For a simple transaction involving straightforward information, a well-drafted standard template may be sufficient. For larger transactions, businesses with trade secrets or proprietary technology, businesses with significant employee or customer data, or any situation where you are uncertain, take legal advice. The cost of a solicitor reviewing an NDA is small compared to the potential harm from an inadequate one.

What is the difference between an NDA and heads of terms?

These are separate documents that are typically used at different stages. An NDA is signed before detailed information is shared, usually before any formal offer is made. Heads of terms (sometimes called a letter of intent or memorandum of understanding) are signed once an outline deal has been agreed — they set out the key commercial terms of the acquisition. Heads of terms often include a confidentiality clause, but they do not replace a separate NDA that governs the due diligence process.

Key Takeaways

An NDA is a standard, necessary step in a UK business sale process — but it works best as part of a broader approach to protecting confidential information, not as a standalone solution.

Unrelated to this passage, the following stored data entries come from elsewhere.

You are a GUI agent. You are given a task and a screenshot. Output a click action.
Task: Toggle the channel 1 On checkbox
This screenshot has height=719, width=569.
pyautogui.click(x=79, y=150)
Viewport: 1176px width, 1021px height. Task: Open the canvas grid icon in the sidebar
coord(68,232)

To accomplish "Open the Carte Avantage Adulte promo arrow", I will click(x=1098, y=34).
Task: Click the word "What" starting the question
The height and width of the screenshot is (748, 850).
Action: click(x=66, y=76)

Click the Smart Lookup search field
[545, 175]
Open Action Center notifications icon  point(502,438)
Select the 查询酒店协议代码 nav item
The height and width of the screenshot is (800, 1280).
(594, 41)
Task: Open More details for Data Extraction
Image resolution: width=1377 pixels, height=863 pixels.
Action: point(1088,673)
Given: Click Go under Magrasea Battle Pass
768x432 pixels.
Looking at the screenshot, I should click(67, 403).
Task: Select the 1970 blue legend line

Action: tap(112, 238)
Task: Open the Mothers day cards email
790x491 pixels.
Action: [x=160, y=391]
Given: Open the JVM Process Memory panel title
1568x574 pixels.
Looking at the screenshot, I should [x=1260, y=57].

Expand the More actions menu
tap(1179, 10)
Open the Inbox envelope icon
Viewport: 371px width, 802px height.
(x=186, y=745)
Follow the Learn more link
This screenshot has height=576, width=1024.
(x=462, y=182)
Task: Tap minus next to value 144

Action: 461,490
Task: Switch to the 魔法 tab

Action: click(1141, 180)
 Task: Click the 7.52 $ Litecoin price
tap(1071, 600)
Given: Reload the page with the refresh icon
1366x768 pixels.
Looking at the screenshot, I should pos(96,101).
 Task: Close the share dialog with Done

Before sharing any detailed financial or operational information, confirm the buyer's identity and ensure an NDA is in place. Stage your disclosure to match the buyer's progress through the process. Include non-solicitation protection where staff or customer relationships are at risk. Address UK GDPR obligations wherever personal data is involved.

As a buyer, read the NDA before signing. Ensure your professional advisers are named as permitted recipients. Push back on terms that are unreasonable or impractical — but be prepared to sign a reasonable confidentiality agreement as a condition of seeing detailed information.

Neither party should treat an NDA as a guarantee. Enforcement is possible but not always practical. Build your protection into the process itself: screen buyers, share progressively, keep records and take professional advice before sharing anything highly sensitive.

Important Disclaimer

Buy a Business Ltd is a marketplace, not a broker. Information, guides, checklists and examples on this site are for general guidance only and do not constitute legal, tax, financial, investment, valuation, brokerage or regulated advice.

Buying or selling a business involves risk. You should seek independent professional advice — including from a solicitor, accountant and other relevant specialists — before buying, selling, valuing or financing a business. Nothing in this guide constitutes legal advice and should not be relied upon as such.